Tijdens de beschietingen vanaf de Sloedam nemen vele inwoners van Arnemuiden (soms wel 90 personen) hun toevlucht in de kelder van de oude pastorie aan de Langstraat. Ook schuilen velen in de kelders van de oude huizen op de Westdijkstraat. Volgens het boek ’Zeeland 1940-1945’ hadden wel drie- tot vierhonderd mensen onder het gemeentehuis een veilige plek gevonden.
Tot de dag dat de eerste geallieerde soldaten in de buurt verschijnen, blijven granaten in de gemeente neerkomen. Maar weinig huizen ontkomen aan de gevolgen hiervan, al wordt slechts een enkel huis volkomen in puin gelegd. Van de 558 woningen in Arnemuiden worden er 4 verwoest, 200 ernstig en 256 licht beschadigd.

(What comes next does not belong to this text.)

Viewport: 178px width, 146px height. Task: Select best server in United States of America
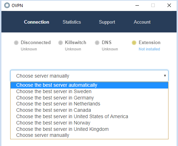click(x=89, y=117)
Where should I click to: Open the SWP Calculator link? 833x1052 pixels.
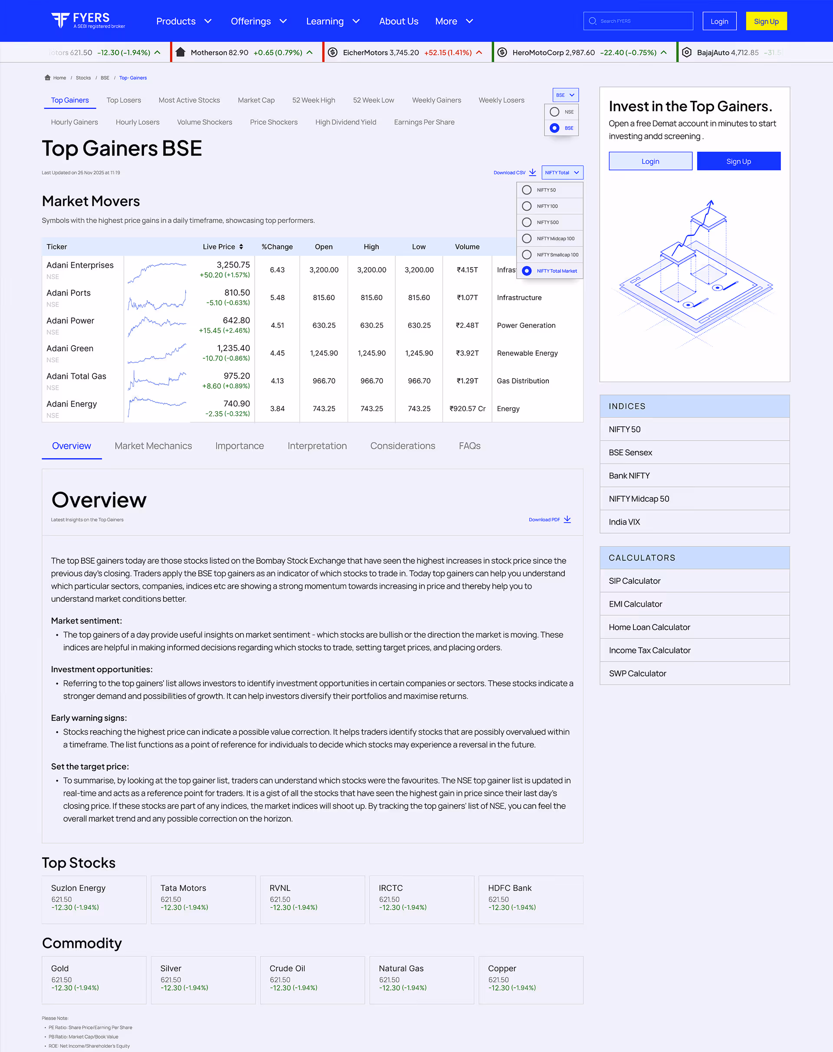pyautogui.click(x=637, y=673)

Op 1 november landen de Engelse troepen in Vlissingen en vinden hevige gevechten plaats tussen de Engelsen en de Duitsers. Ondertussen proberen de Canadezen, die Zuid- Beveland veroverd hebben, de Sloedam tussen Zuid-Beveland en Walcheren te forceren. Zij stuiten daarbij op taai verzet, bereiken het westelijk uiteinde van de Sloedam, maar worden kort daarop weer teruggeslagen. Op 4 november vestigen de Canadezen een bruggehoofd ten zuiden van de Sloedam. De militaire positie van de Duitsers wordt dan hopeloos.
Er komen tot 6 november 42 burgers om het leven; de dagen daarna overlijden nog enkelen aan hun verwondingen.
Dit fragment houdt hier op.